___ DATASET RECORDS
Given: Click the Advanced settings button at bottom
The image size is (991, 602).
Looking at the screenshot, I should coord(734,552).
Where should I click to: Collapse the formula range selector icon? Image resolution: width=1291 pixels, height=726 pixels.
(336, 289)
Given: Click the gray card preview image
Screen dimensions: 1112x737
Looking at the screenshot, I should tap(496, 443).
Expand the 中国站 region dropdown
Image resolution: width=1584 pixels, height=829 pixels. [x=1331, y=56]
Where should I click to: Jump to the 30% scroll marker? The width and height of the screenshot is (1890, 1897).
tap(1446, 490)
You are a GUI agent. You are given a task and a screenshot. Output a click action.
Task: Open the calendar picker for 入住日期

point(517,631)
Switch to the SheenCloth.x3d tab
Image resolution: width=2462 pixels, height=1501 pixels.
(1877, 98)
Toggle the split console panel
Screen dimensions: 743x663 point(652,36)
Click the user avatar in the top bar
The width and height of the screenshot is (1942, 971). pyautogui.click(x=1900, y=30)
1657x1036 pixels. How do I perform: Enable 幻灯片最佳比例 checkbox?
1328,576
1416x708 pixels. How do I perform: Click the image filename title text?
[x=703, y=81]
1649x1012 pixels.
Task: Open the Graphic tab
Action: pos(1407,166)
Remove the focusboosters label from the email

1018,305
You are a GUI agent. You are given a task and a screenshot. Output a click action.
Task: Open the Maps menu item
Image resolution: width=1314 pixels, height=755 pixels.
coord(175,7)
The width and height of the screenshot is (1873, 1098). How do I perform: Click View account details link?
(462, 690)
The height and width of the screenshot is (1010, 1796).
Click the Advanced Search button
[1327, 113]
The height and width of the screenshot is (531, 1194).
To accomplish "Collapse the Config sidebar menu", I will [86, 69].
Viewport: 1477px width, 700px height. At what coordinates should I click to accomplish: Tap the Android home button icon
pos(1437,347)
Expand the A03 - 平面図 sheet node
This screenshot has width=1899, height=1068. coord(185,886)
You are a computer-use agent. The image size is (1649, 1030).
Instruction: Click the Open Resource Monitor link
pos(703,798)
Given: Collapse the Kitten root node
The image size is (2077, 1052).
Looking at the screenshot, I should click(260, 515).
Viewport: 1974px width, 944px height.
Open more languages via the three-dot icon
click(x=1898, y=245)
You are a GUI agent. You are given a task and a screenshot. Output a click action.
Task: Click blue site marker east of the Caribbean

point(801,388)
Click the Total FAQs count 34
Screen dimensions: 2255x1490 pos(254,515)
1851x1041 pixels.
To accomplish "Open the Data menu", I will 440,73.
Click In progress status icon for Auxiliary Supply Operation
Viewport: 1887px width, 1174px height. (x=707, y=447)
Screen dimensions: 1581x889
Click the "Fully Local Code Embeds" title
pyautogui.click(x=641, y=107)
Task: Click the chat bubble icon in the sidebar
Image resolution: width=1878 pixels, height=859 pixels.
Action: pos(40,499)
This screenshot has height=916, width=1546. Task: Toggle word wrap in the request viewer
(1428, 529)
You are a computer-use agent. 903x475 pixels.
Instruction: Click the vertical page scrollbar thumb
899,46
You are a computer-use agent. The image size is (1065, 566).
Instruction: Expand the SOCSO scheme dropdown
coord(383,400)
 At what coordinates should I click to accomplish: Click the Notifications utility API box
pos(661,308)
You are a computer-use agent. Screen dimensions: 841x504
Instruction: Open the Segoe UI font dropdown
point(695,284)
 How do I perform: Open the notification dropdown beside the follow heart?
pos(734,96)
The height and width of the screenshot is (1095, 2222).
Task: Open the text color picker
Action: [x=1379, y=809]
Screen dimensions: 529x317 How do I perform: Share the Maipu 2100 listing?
______
## WHAT IS REQUIRED
Without altering a single word, set down all the entries again.

## OUTPUT FOR THIS TASK
Given: Click the Advanced settings button at bottom
The image size is (991, 602).
Looking at the screenshot, I should coord(734,552).
Where should I click to: Collapse the formula range selector icon? Image resolution: width=1291 pixels, height=726 pixels.
(336, 289)
Given: Click the gray card preview image
Screen dimensions: 1112x737
Looking at the screenshot, I should tap(496, 443).
Expand the 中国站 region dropdown
Image resolution: width=1584 pixels, height=829 pixels. [x=1331, y=56]
Where should I click to: Jump to the 30% scroll marker? The width and height of the screenshot is (1890, 1897).
tap(1446, 490)
You are a GUI agent. You are given a task and a screenshot. Output a click action.
Task: Open the calendar picker for 入住日期

point(517,631)
Switch to the SheenCloth.x3d tab
Image resolution: width=2462 pixels, height=1501 pixels.
(1877, 98)
Toggle the split console panel
Screen dimensions: 743x663 point(652,36)
Click the user avatar in the top bar
The width and height of the screenshot is (1942, 971). pyautogui.click(x=1900, y=30)
1657x1036 pixels. How do I perform: Enable 幻灯片最佳比例 checkbox?
1328,576
1416x708 pixels. How do I perform: Click the image filename title text?
[x=703, y=81]
1649x1012 pixels.
Task: Open the Graphic tab
Action: pos(1407,166)
Remove the focusboosters label from the email

1018,305
You are a GUI agent. You are given a task and a screenshot. Output a click action.
Task: Open the Maps menu item
Image resolution: width=1314 pixels, height=755 pixels.
coord(175,7)
The width and height of the screenshot is (1873, 1098). How do I perform: Click View account details link?
(462, 690)
The height and width of the screenshot is (1010, 1796).
Click the Advanced Search button
[1327, 113]
The height and width of the screenshot is (531, 1194).
To accomplish "Collapse the Config sidebar menu", I will [86, 69].
Viewport: 1477px width, 700px height. At what coordinates should I click to accomplish: Tap the Android home button icon
pos(1437,347)
Expand the A03 - 平面図 sheet node
This screenshot has width=1899, height=1068. coord(185,886)
You are a computer-use agent. The image size is (1649, 1030).
Instruction: Click the Open Resource Monitor link
pos(703,798)
Given: Collapse the Kitten root node
The image size is (2077, 1052).
Looking at the screenshot, I should click(260, 515).
Viewport: 1974px width, 944px height.
Open more languages via the three-dot icon
click(x=1898, y=245)
You are a GUI agent. You are given a task and a screenshot. Output a click action.
Task: Click blue site marker east of the Caribbean

point(801,388)
Click the Total FAQs count 34
Screen dimensions: 2255x1490 pos(254,515)
1851x1041 pixels.
To accomplish "Open the Data menu", I will 440,73.
Click In progress status icon for Auxiliary Supply Operation
Viewport: 1887px width, 1174px height. (x=707, y=447)
Screen dimensions: 1581x889
Click the "Fully Local Code Embeds" title
pyautogui.click(x=641, y=107)
Task: Click the chat bubble icon in the sidebar
Image resolution: width=1878 pixels, height=859 pixels.
Action: pos(40,499)
This screenshot has height=916, width=1546. Task: Toggle word wrap in the request viewer
(1428, 529)
You are a computer-use agent. 903x475 pixels.
Instruction: Click the vertical page scrollbar thumb
899,46
You are a computer-use agent. The image size is (1065, 566).
Instruction: Expand the SOCSO scheme dropdown
coord(383,400)
 At what coordinates should I click to accomplish: Click the Notifications utility API box
pos(661,308)
You are a computer-use agent. Screen dimensions: 841x504
Instruction: Open the Segoe UI font dropdown
point(695,284)
 How do I perform: Open the notification dropdown beside the follow heart?
pos(734,96)
The height and width of the screenshot is (1095, 2222).
Task: Open the text color picker
Action: [x=1379, y=809]
Screen dimensions: 529x317 How do I perform: Share the Maipu 2100 listing?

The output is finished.